## Stored items

——

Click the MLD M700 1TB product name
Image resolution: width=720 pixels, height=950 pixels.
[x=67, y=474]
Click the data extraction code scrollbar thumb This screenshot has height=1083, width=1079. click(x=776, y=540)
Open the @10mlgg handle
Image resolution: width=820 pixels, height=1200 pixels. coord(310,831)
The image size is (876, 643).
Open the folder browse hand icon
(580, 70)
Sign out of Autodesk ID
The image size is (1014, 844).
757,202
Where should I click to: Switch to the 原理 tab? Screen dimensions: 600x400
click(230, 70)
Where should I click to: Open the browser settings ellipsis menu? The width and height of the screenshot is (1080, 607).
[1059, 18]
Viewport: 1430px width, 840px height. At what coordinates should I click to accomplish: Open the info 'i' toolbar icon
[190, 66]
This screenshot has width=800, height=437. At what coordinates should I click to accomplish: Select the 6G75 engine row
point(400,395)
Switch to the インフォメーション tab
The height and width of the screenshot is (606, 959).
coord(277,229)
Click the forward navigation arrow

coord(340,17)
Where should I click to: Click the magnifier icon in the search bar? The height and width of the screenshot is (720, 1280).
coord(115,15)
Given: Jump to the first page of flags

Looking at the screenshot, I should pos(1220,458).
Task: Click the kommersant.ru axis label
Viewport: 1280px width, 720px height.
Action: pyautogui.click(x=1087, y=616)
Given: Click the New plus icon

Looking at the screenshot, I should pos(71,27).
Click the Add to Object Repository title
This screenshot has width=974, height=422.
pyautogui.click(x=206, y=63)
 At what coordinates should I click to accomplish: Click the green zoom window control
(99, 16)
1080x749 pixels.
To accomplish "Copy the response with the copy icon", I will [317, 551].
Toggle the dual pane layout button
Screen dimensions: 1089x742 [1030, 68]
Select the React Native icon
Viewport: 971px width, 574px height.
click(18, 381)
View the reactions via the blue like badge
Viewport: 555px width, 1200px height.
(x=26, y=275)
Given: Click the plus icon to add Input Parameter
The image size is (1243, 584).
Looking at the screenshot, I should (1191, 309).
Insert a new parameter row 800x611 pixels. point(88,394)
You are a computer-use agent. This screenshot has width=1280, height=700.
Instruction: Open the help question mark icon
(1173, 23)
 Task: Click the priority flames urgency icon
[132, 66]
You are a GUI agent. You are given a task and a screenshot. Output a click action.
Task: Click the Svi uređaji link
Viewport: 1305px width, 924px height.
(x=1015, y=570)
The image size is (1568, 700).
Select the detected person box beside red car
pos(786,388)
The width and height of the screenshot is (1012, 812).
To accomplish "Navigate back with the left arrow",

——

## WHAT YOU SHOULD DO
In the entries above, copy each line that contains the string "with".

## TASK ANSWER
To accomplish "Copy the response with the copy icon", I will [317, 551].
To accomplish "Navigate back with the left arrow",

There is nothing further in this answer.